Haemagglutinins of pathogenic avian mycoplasmas.

The pathogenic avian mycoplasmas, Mycoplasma gallisepticum, Mycoplasma synoviae, Mycoplasma meleagridis, Mycoplasma iowae and Mycoplasma imitans, synthesize haemagglutinins that are immunogenic, variably expressed, surface proteins. The haemagglutinins of M. gallisepticum (pMGA), M. synoviae (VlhA) and M. imitans are lipoproteins, encoded by related multigene families that appear to have arisen by horizontal gene transfer. M. gallisepticum also has genes encoding cytadhesins in its genome but these are present as a single copies, while the pMGA gene family contains 30 to 70 genes.

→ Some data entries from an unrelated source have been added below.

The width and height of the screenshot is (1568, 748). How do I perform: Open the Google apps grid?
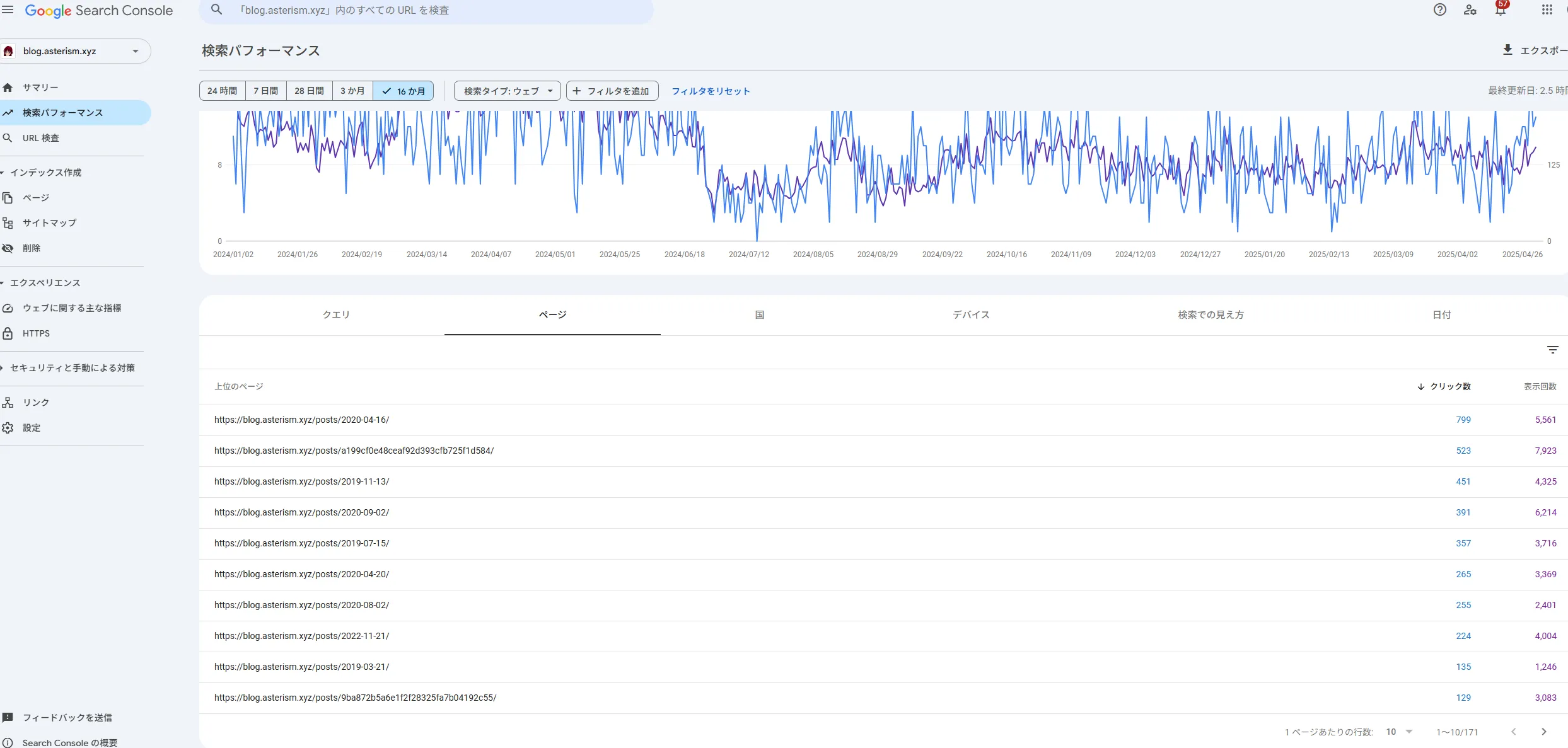[x=1547, y=10]
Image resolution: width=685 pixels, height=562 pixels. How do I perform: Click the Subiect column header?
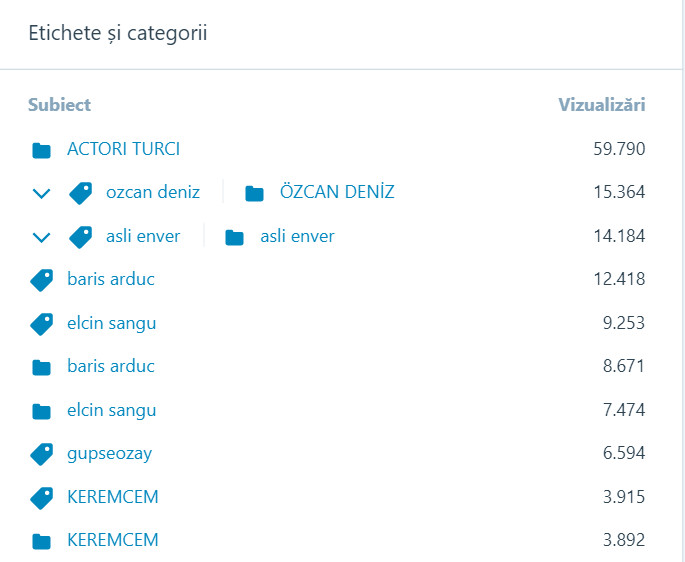click(59, 104)
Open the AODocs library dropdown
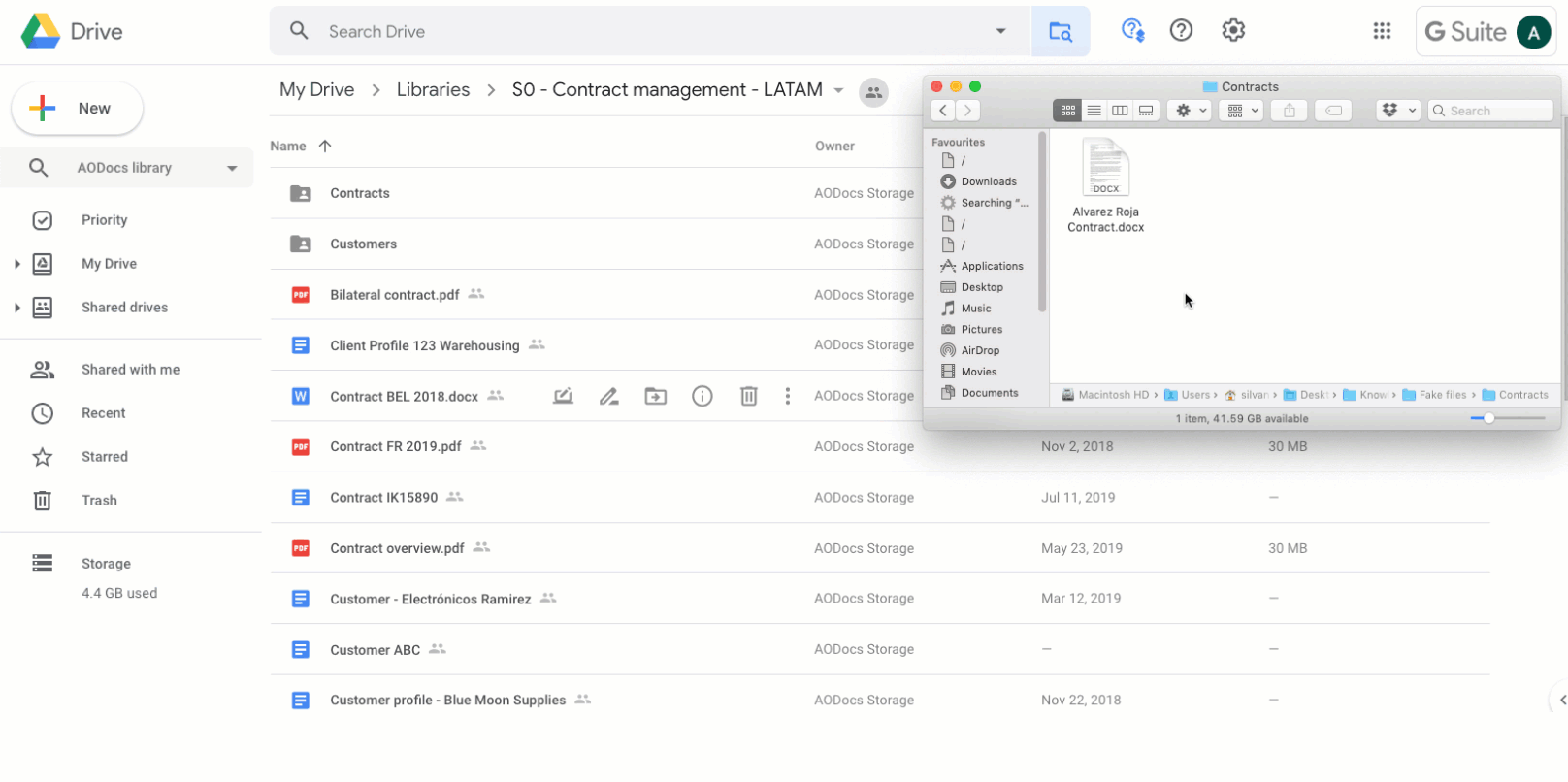The width and height of the screenshot is (1568, 782). coord(232,168)
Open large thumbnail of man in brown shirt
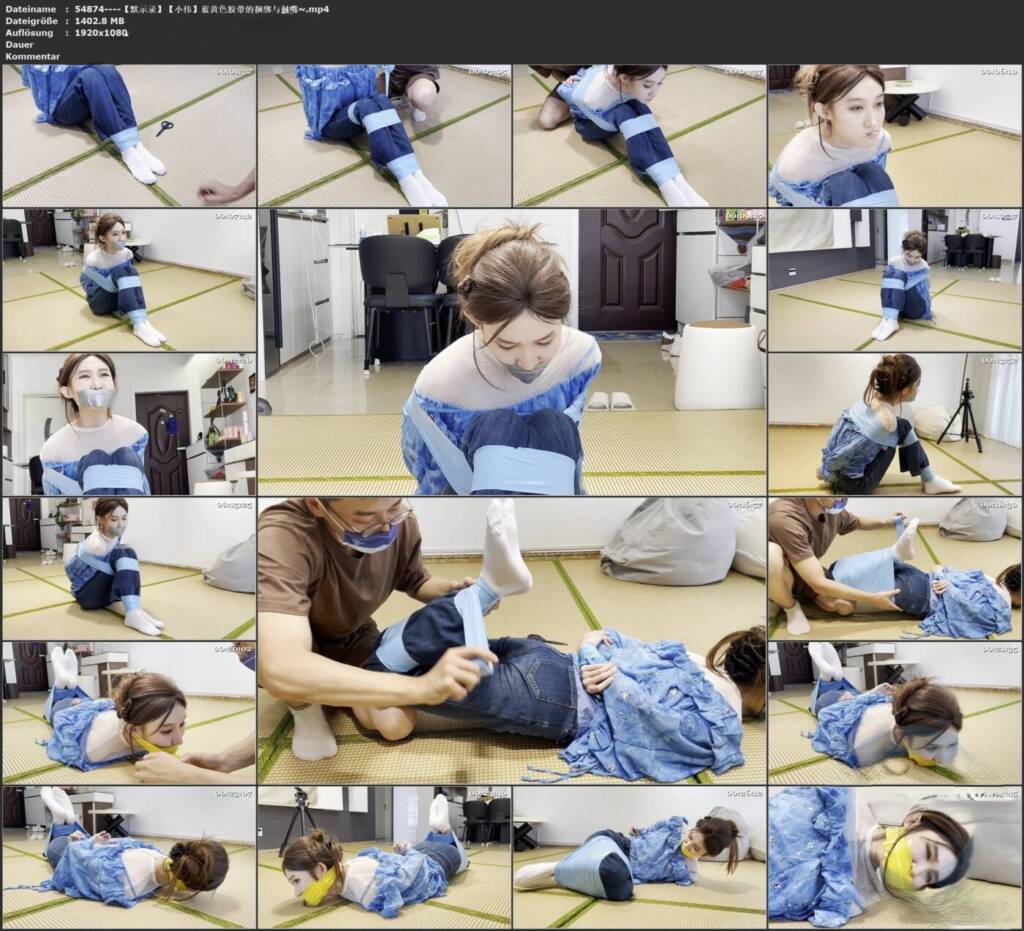This screenshot has height=931, width=1024. point(512,640)
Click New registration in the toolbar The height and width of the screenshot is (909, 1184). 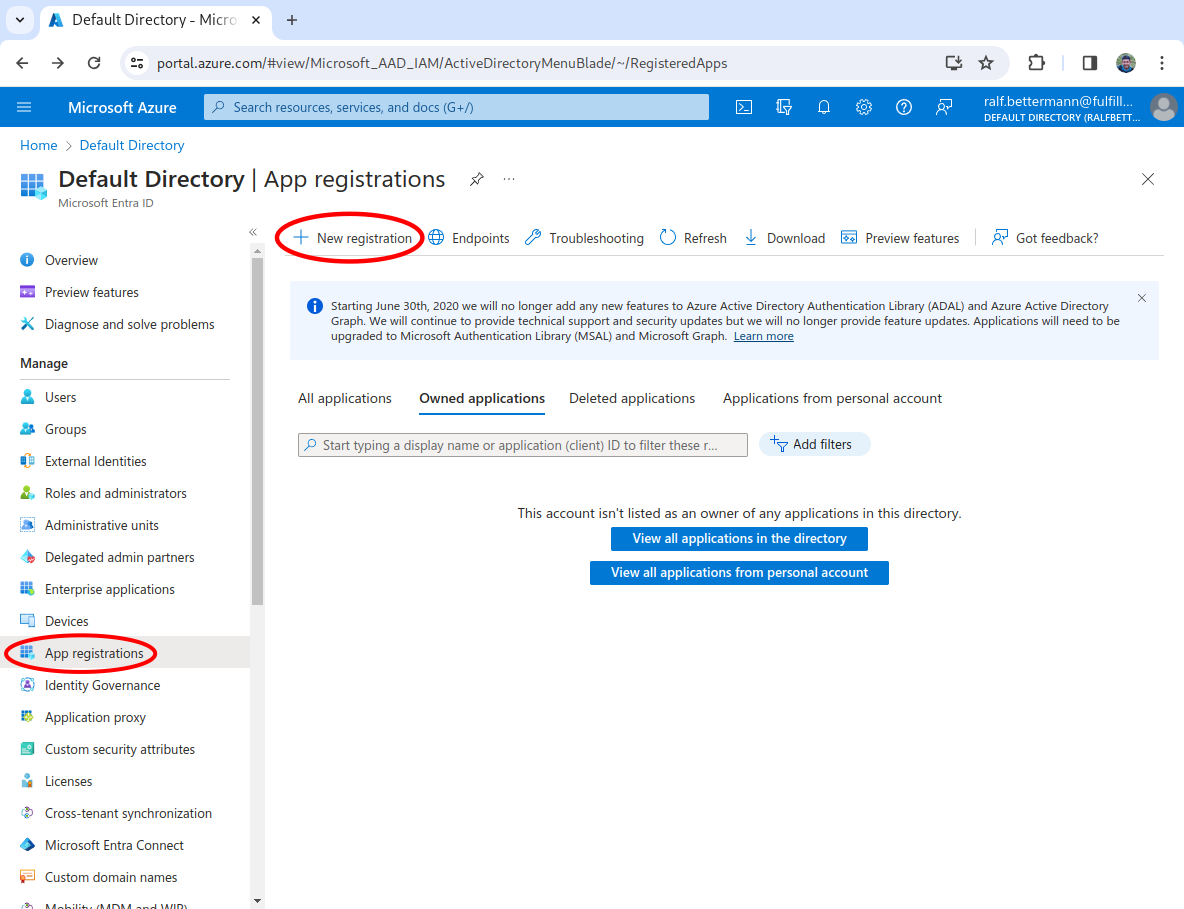pos(353,238)
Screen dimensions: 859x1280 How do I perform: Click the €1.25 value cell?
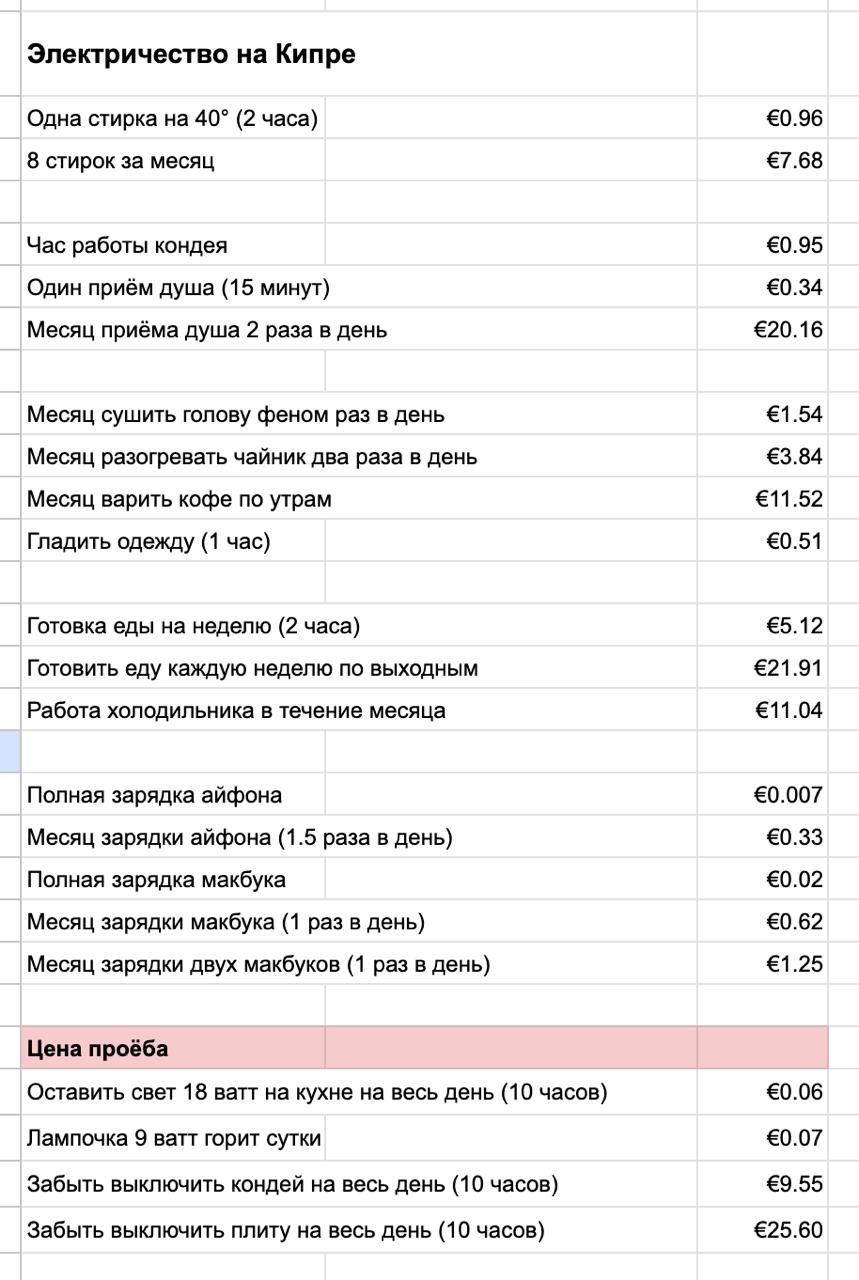click(x=793, y=964)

The switch in expression of distinct pMGA genes (e.g. pMGA1.1 to pMGA1.9) generates antigenic variation, which is thought to be important in immune evasion but also has significance in the preparation of M. gallisepticum antigens for serological diagnosis. In the majority of M. synoviae strains, post-translational cleavage of the VlhA protein generates an amino-terminal part (the lipoprotein MSPB) and a carboxyl-terminal part (MSPA), which mediates binding to erythrocytes. The 5'vlhA gene region, which encodes proline-rich repeats in the amino-terminal part of MSPB, is highly polymorphic among M. synoviae strains. Insertions or deletions in the part of vlhA encoding the proline-rich repeats cause MSPB length variation in different M. synoviae strains. Recombination between the 5'vlhA gene and pseudogenes in the genome generates changes in antigenic determinants in the carboxyl two-thirds of the MSPB molecule, and in MSPA, resulting in changes in the domains involved in the binding of M. synoviae to erythrocytes. Variant haemagglutinins of M. gallisepticum (pMGA1.7) and M. synoviae (diverse VlhA forms) share sequences that may be responsible for antigenic cross-reactions between M. gallisepticum and M. synoviae. Shared epitopes have been demonstrated using specific antibodies against MSPB that also recognize proteins of M. gallisepticum and of M. iowae (serotype N). Size and antigenic variants have also been reported for M. meleagridis and M. iowae proteins, but it is not known if these are their haemagglutinins. Advances in the molecular characterization of M. gallisepticum (pMGA, pvpA) and M. synoviae (vlhA) genes and their sequencing in numerous strains is likely to enable significantly improved epidemiological studies and improved tracing of M. gallisepticum and M. synoviae strains in different flocks.